Vers la fin du parcours, suintant et exténué je croise ce joggeur, lui aussi suintant et crevé. Oui, vous avez deviné, il s'agit de ce même burlesque individu aperçu au volant plus tôt. On se reconnait tellement qu'en se croisant en trajet inverse face-à-face, on joggera un petit bout tous les deux la tête par en arrière toisant l'autre en se demandant "est-ce vraiment bien lui? oui, c'est bien lui...". On continue toutefois nos routes respectives qui font un cercle et devraient nous faire nous croiser à nouveau dans 1 km ou deux 2. Ça coincidera avec la fin de ma course. Il est énorme. Vraiment. Une bedaine à faire peur. Deux bébés dedans, peut-être trois, c'est certain. Il n'y aura pas d'arbitres dans ce parc pour envoyer un idiot au cachot comme au hockey.

Je le vois au loin, il s'est arrêté. Il est replié sur lui même les mains sur les genoux comme si il tentait de reprendre son souffle. Mais cette position pourrait aussi être celle d'un joueur de football, dont il a la physionomie, qui s'apprête à foncer sur son adversaire. Je suis moi-même à bout de souffle. Se parlera-t-on? En aurons nous le souffle? Et pour nous dire quoi au juste?
Je cesse de courir moi-aussi et m'approche de lui. Il vomit abondamment sur le sol à ma vue.

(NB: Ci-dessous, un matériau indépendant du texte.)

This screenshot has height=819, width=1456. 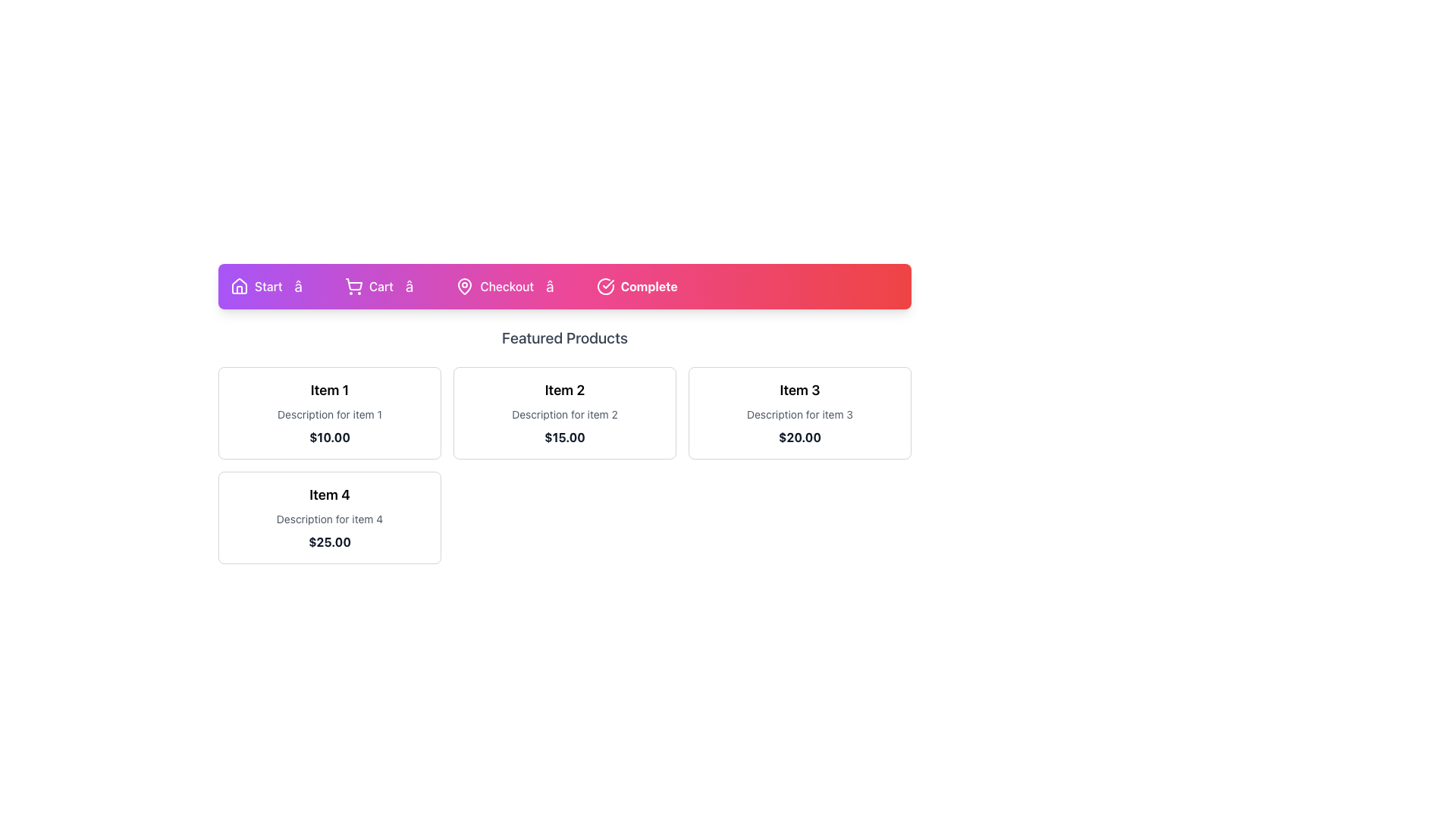 What do you see at coordinates (353, 284) in the screenshot?
I see `the shopping cart icon in the navigation bar` at bounding box center [353, 284].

Il lève la tête vers moi, choisit de foncer haletant et grognant, quelques grumaux sur le bord de la bouche, et essaie de me slugger d'un violent coup de poing. Je suis crevé mais ai encore d'excellents réflexes, je vois venir le coup et l'évite à 100%, le faisant fendre l'air. J'ai le temps de le traiter de "wanker", il me croira anglais d'Angleterre. Il choisit de refoncer vers moi, fend encore l'air, mais cette fois tombe au sol après son élan bredouille et chute durement la tête (chauve) contre le sol. En plein coeur de son dégueuli.
(...)

Silence radio. Même les oiseaux ne chantent plus. Il a l'oeil (torve) qui tourne. Il a perdu connaissance. Tout seul comme un grand. Avoir eu une cacahuète ou une banane, je les aurais placés près de sa tête pour son réveil.
Je repars calmement en joggant jusque chez moi. Je rigole de l'intérieur.
Expulsé de mon vortex malsain, vagabondant dans le lointain.
Mes bebittes ont vaincu les siennes.
Baby, It's all me.
Je change de parcours à partir de demain.